While the most common property offence for females across all age groups was shoplifting $5,000 and under (191 accused per 100,000 females), female youth were over-represented as accused in specific property Criminal Code offences (Table 2). In particular, 40% of females accused of arson and 20% of females accused of motor vehicle theft were youth.

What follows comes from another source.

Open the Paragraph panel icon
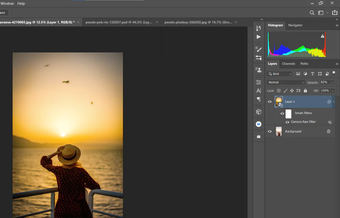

Assault accounts for the majority of violent crime

Of the 210,946 females aged 12 and older accused of committing a Criminal Code offence in 2017, over one in four (28%) were accused of a violent Criminal Code offence. Overall, for both female and male accused persons, assault (levels 1, 2 and 3) made up the majority of violent crime. In 2017, 19% of all persons accused of a Criminal Code violationNote —and 60% of all persons accused of a violent violation specifically—were related to assault (levels 1, 2 and 3). This proportion was slightly higher among female accused, with almost three-quarters (70%) of violent crime involving a female accused being related to assault, most of which were level 1 (Table 2).

Rates for male accused were notably higher for some offences like sexual assault and sexual violations against children,Note  where males accounted for over 95% of accused for these offences. In contrast, females were accused of sexual assault (levels 1, 2 and 3) far less frequently than males, as they accounted for 3% of persons accused of this violation in 2017 (Table 2). However, the difference was not as great for other offences. For example, female accused accounted for over one-third (37%) of indecent or harassing communications violations and over one-quarter (27%) of level 1 assault violations. As was the case overall, the proportion of females accused of assault decreased as the level of severity increased (Table 2).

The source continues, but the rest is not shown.